MATERIAL PROVIDED section start

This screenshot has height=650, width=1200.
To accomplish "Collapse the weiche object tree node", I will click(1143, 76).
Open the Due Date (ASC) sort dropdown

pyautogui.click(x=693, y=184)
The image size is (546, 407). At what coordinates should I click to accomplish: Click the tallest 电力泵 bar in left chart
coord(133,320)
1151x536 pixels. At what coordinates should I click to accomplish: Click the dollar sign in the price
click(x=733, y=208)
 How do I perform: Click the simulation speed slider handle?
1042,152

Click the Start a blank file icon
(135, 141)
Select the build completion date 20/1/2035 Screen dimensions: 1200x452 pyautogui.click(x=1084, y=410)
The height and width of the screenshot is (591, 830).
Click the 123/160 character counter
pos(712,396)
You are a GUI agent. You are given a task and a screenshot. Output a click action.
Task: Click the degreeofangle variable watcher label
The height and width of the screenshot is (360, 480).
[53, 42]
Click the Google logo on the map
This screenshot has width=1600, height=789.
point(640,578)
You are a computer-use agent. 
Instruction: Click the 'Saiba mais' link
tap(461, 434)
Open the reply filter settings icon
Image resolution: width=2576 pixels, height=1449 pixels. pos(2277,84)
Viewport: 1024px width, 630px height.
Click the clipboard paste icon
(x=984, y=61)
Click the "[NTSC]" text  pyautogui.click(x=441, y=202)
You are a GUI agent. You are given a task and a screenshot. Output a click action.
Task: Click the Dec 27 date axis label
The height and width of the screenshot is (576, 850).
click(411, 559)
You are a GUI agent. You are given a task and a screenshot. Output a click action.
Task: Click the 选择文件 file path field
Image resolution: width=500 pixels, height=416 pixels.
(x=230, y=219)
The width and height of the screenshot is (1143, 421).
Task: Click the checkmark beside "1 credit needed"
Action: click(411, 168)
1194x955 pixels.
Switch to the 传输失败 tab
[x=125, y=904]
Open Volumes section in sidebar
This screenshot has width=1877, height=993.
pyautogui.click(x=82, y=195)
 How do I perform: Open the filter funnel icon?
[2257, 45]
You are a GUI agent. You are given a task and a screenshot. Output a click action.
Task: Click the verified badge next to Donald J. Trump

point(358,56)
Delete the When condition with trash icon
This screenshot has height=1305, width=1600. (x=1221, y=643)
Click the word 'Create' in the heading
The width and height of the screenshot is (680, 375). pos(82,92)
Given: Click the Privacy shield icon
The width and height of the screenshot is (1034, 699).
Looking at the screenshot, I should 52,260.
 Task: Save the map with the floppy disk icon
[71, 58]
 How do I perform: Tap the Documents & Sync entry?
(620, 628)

MATERIAL PROVIDED section end

**WHAT YOU HAVE TO DO**
Say how many lines of the preceding data include the word "label". The number is the whole answer.

**PROBLEM SOLUTION**
2